Books / Setting Up Development Environment on macOS / Chapter 22
Heroku
Heroku is a Platform-as-a-Service (PaaS) that simplifies deploying your apps online.
Installation
Assuming you have a Heroku account (sign up if you don’t), let’s install the Heroku Client for the command-line using Homebrew.
brew install heroku/brew/heroku
The formula might not have the latest version of the Heroku Client, which is updated pretty often. Let’s update it now:
heroku update
Don’t be afraid to run heroku update
every now and then to always have the most recent version.
Setup
Login to your Heroku account using your email and password:
heroku login
If this is a new account, and since you don’t already have a public SSH key in your ~/.ssh
directory, it will offer to create one for you. It will also upload the key to your Heroku account, which will allow you to deploy apps from this computer.
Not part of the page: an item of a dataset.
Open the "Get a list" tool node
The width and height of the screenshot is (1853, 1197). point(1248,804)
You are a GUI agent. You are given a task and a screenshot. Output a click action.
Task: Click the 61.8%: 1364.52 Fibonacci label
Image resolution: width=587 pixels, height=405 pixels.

If it didn’t offer create the SSH key for you (i.e. your Heroku account already has SSH keys associated with it), you can do so manually by running:
mkdir ~/.ssh
ssh-keygen -t rsa
Keep the default file name and skip the passphrase by just hitting Enter both times. Then, add the key to your Heroku account:
heroku keys:add
Usage
Once your keys are in place and you are authorized, you’re ready to deploy apps. Heroku has a getting started guide, which has all the information you need (the one linked here is for Python, but there is one for every popular language). Heroku uses Git to push code for deployment, so make sure your app is under Git version control.
A cheat sheet for deployment:
$ cd myapp/
# Create the app on Heroku
$ heroku create myapp
# Deploy it
$ git push heroku master
# Check its status
$ heroku ps
# Check the logs
$ heroku logs -t
The Heroku Dev Center is where you will find more information.